__Data for processing__
+ + + +
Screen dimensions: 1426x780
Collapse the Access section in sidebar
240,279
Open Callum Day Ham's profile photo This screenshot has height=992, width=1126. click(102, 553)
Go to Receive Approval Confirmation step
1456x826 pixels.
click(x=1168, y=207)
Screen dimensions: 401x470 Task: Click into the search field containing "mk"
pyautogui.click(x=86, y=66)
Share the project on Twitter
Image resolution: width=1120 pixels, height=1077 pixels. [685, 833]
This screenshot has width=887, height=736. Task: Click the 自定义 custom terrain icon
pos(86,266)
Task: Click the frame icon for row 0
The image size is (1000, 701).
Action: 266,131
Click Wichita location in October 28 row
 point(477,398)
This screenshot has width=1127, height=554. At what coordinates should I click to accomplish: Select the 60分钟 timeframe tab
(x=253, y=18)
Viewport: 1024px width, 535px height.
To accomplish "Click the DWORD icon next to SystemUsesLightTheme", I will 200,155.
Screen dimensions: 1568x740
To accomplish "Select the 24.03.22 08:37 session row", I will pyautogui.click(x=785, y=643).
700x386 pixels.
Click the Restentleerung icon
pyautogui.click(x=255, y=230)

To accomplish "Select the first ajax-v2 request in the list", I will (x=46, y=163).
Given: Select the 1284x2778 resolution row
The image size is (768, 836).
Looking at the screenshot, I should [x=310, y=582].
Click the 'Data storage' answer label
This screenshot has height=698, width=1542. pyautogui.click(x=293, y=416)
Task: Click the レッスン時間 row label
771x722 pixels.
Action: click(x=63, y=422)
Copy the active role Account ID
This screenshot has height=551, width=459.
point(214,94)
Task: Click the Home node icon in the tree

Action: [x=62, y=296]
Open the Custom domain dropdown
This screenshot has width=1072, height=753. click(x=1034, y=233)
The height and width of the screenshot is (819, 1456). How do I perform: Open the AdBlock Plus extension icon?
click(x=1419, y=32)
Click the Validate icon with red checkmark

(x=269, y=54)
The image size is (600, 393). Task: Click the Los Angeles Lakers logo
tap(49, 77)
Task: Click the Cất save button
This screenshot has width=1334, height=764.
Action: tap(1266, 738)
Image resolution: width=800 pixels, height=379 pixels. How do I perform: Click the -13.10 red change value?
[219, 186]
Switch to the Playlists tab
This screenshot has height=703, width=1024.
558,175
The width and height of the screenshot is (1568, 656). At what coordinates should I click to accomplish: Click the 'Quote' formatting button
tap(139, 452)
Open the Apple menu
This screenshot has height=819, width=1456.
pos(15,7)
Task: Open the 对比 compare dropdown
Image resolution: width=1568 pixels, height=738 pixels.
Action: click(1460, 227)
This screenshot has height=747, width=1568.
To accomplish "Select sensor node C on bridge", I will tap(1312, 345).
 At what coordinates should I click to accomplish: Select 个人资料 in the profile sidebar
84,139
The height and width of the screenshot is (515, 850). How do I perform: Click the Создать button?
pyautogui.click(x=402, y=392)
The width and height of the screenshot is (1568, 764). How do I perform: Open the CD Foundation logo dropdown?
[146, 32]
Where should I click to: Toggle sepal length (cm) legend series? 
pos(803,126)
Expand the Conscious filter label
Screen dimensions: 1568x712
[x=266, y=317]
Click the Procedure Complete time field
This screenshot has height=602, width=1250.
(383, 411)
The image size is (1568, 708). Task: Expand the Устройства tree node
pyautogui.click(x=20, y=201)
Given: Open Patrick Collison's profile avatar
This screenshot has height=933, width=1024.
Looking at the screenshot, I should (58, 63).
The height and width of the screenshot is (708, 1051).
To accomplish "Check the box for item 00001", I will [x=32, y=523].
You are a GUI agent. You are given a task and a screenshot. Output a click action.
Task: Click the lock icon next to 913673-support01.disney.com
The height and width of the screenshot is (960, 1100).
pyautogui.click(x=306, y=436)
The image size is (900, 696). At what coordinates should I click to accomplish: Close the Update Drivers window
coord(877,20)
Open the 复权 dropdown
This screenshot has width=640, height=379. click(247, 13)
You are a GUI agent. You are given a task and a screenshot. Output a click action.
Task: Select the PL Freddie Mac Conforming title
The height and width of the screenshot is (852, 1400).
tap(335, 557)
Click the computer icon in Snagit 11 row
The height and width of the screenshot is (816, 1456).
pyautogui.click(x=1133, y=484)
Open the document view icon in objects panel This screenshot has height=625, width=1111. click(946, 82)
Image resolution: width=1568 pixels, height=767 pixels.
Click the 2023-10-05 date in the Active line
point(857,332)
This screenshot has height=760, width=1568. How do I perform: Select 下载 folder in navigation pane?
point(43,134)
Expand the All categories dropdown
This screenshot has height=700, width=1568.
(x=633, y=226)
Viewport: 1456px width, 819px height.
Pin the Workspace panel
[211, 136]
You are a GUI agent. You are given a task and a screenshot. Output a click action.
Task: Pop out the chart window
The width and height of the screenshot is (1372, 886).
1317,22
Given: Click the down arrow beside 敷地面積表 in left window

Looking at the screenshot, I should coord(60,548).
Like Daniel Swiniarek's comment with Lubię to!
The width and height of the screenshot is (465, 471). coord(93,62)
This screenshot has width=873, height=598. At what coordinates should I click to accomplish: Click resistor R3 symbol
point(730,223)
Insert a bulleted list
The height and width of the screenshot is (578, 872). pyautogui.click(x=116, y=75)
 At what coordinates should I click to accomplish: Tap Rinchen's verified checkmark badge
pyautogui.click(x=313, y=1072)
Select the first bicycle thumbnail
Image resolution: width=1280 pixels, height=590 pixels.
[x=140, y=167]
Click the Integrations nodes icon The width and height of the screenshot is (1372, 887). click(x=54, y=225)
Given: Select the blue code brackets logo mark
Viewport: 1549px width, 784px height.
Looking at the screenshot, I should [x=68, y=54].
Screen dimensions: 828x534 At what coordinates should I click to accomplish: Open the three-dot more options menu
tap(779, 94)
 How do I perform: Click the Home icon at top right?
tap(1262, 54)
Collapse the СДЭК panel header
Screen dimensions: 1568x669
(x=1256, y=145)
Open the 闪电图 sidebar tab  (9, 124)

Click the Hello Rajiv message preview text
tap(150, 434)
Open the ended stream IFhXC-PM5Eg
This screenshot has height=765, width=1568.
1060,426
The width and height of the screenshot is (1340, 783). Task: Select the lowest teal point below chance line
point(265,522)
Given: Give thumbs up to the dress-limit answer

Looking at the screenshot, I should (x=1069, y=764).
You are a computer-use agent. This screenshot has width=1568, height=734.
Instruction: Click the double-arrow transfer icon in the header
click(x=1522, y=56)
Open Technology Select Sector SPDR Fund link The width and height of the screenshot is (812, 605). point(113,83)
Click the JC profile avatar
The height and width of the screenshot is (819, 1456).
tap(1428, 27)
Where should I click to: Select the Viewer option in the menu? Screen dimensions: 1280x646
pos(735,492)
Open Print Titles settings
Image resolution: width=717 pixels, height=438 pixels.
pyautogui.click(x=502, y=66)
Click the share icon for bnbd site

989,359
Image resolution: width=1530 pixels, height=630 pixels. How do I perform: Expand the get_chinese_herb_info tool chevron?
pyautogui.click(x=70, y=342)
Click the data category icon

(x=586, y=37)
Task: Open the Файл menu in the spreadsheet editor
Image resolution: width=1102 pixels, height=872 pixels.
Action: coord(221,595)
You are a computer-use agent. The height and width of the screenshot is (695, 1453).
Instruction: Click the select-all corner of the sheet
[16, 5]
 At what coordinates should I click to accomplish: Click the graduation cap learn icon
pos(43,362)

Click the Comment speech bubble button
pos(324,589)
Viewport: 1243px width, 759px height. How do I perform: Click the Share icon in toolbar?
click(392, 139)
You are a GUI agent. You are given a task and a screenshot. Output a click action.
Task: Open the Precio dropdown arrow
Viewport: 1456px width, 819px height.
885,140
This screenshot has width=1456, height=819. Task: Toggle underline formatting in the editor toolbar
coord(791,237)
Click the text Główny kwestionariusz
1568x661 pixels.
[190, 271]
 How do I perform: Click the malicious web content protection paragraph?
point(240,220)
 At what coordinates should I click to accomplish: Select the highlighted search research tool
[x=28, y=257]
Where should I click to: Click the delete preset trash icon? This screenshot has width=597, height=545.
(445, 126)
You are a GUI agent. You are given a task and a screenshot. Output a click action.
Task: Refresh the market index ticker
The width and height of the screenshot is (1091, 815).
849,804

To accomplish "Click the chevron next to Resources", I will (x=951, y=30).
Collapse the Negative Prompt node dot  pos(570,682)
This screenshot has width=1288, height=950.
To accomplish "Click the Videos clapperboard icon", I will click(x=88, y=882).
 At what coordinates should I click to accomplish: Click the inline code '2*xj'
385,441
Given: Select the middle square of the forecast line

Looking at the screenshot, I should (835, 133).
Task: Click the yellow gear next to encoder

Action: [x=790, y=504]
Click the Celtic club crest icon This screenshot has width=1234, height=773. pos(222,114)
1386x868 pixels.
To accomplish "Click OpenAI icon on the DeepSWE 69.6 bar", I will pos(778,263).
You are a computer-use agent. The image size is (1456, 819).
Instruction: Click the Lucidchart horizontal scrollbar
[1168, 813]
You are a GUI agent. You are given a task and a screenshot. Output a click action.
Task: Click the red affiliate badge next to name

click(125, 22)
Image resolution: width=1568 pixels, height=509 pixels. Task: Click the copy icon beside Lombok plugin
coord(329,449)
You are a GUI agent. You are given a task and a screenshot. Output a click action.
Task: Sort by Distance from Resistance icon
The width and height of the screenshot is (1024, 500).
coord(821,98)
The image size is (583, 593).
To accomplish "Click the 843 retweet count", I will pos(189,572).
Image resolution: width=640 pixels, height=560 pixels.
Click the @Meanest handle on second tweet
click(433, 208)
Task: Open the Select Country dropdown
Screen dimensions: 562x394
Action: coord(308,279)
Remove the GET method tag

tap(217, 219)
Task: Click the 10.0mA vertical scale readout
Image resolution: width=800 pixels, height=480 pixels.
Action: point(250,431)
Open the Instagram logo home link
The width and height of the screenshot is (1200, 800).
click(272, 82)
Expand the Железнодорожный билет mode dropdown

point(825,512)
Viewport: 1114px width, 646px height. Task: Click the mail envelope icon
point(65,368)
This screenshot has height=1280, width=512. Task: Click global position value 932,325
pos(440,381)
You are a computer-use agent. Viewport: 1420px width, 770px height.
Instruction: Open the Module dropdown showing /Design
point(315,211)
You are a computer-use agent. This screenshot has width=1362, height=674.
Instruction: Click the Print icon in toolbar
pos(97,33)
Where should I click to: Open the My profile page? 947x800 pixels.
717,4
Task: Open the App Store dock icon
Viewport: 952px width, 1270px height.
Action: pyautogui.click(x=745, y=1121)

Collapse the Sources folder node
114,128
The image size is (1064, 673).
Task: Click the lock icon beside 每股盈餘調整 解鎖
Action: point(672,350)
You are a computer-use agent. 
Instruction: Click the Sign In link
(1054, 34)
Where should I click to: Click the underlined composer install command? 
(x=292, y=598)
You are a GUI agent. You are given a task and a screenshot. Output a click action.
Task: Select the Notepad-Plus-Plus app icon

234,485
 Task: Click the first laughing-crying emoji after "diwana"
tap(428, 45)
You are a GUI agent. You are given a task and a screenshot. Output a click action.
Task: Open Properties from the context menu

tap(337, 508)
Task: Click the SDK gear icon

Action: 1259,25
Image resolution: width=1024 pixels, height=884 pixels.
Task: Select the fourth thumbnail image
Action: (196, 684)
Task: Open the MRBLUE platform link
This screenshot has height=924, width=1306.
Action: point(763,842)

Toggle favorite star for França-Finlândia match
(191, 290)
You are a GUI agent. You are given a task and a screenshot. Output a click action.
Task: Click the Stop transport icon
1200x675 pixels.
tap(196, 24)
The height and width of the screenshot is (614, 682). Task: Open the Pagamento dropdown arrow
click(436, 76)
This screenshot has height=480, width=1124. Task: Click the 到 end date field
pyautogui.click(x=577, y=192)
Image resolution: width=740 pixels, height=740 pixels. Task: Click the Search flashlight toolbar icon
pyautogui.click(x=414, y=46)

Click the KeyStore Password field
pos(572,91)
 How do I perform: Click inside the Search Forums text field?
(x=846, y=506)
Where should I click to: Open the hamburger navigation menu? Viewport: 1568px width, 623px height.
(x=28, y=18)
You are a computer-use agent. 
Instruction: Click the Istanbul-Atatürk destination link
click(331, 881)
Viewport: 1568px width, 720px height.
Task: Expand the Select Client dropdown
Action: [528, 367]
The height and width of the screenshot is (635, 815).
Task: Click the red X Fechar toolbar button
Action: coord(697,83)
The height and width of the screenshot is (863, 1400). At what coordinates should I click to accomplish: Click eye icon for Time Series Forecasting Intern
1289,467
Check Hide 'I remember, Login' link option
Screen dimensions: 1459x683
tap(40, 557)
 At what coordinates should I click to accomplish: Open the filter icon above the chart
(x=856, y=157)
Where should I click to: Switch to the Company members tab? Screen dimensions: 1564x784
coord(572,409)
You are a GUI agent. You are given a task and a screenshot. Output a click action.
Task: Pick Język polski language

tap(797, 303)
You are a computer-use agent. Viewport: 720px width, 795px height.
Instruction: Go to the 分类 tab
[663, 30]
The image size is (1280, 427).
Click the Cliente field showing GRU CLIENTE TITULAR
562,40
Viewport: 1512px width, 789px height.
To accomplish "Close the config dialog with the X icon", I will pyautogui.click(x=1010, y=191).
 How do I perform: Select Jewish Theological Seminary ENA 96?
+ + + +
__Exercise prompt__
Reproduce everything from the line containing "Given: Click the" down to the line containing "Looking at the screenshot, I should [x=68, y=54].", both of those lines included, exactly as they appear.

__Correct answer__
Given: Click the down arrow beside 敷地面積表 in left window

Looking at the screenshot, I should coord(60,548).
Like Daniel Swiniarek's comment with Lubię to!
The width and height of the screenshot is (465, 471). coord(93,62)
This screenshot has width=873, height=598. At what coordinates should I click to accomplish: Click resistor R3 symbol
point(730,223)
Insert a bulleted list
The height and width of the screenshot is (578, 872). pyautogui.click(x=116, y=75)
 At what coordinates should I click to accomplish: Tap Rinchen's verified checkmark badge
pyautogui.click(x=313, y=1072)
Select the first bicycle thumbnail
Image resolution: width=1280 pixels, height=590 pixels.
[x=140, y=167]
Click the Integrations nodes icon The width and height of the screenshot is (1372, 887). click(x=54, y=225)
Given: Select the blue code brackets logo mark
Viewport: 1549px width, 784px height.
Looking at the screenshot, I should [x=68, y=54].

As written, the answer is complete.